Despite the Conference of the Parties adopting the program of work on marine and coastal biological diversity at its fourth meeting in 1998 and the program of work on island biodiversity in 2006, the world is significantly behind schedule when it comes to the conservation and sustainable use of marine and coastal biodiversity. Nevertheless, CBD continues to prioritize and facilitate cooperation and collaboration with relevant global and regional organizations and initiatives with regard to marine and coastal biodiversity.

“It is very important that civil society, youths, and Indigenous Peoples and Local Communities (IPLCs) are part of the SBSTTA process, observing and being allowed the opportunity to make remarks. Parties make decisions but these actors also implement and are at the forefront of facing the consequences of biodiversity loss,” Ngaaje says.

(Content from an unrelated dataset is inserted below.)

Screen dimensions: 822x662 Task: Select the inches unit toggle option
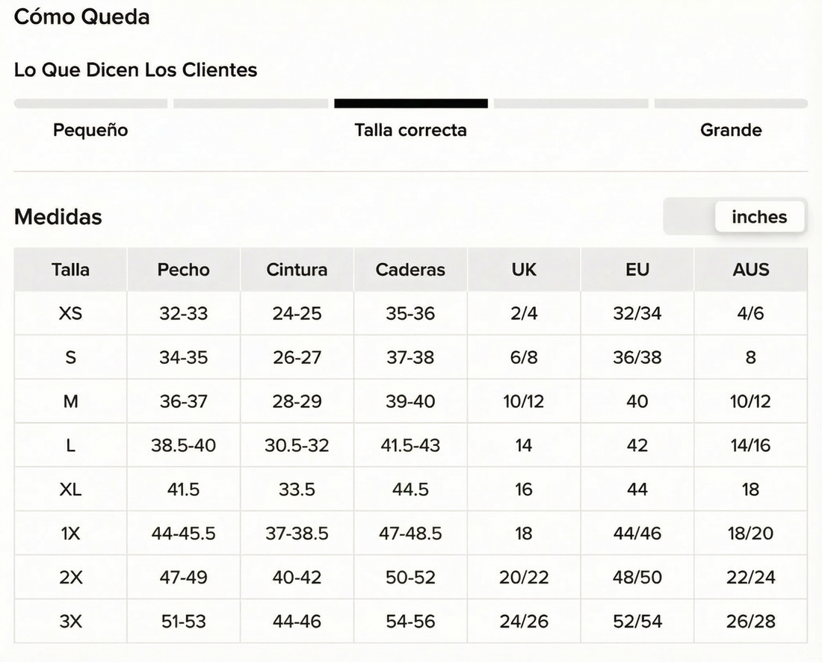[759, 217]
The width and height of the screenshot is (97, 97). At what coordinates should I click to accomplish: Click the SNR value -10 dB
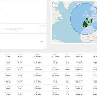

Onyango Adhiambo, a youth delegate from academia and research under the International University Network on Cultural and Biological Diversity, supported Ngaaje’s remarks.

“Young people will need to understand the science, technical skills, and technology at play in saving our planet, for soon we will need to step in and step up. The future, which is now at stake, belongs to us, and when called upon to intervene on what the parties agree to, we must do so efficiently, effectively, and sustainably to save natural resources for future generations,” Adhiambo said.

Highlights from the session included a recognition of the importance of science for decision-making and that there are many areas of the programmes of work on marine and coastal biodiversity and on island biodiversity that have not been fully implemented and for which enhanced capacity-building and development, in particular for least developed countries and small island developing states, are needed.

The 2022 Biodiversity Plan says that we can get back on track by creating “ecologically representative, well-connected, and fairly governed systems of protected areas and other effective area-based conservation measures, recognizing indigenous and traditional territories, where applicable, and integrating them into larger landscapes, seascapes, and the ocean, while ensuring that any sustainable use, where appropriate in such areas, is fully consistent with conservation outcomes, recognizing and respecting the rights of indigenous peoples and local communities, including over their traditional territories.”

Equally important is the agreement under the United Nations Convention on the Law of the Sea on the Conservation and Sustainable Use of Marine Biological Diversity in Areas Beyond National Jurisdiction, which was adopted on June 19, 2023.

Collaboration in ocean conservation beyond national boundaries was strongly encouraged on issues such as marine genetic resources, including the fair and equitable sharing of benefits; measures such as area-based management tools, including marine protected areas; environmental impact assessments; and capacity-building and the transfer of marine technology.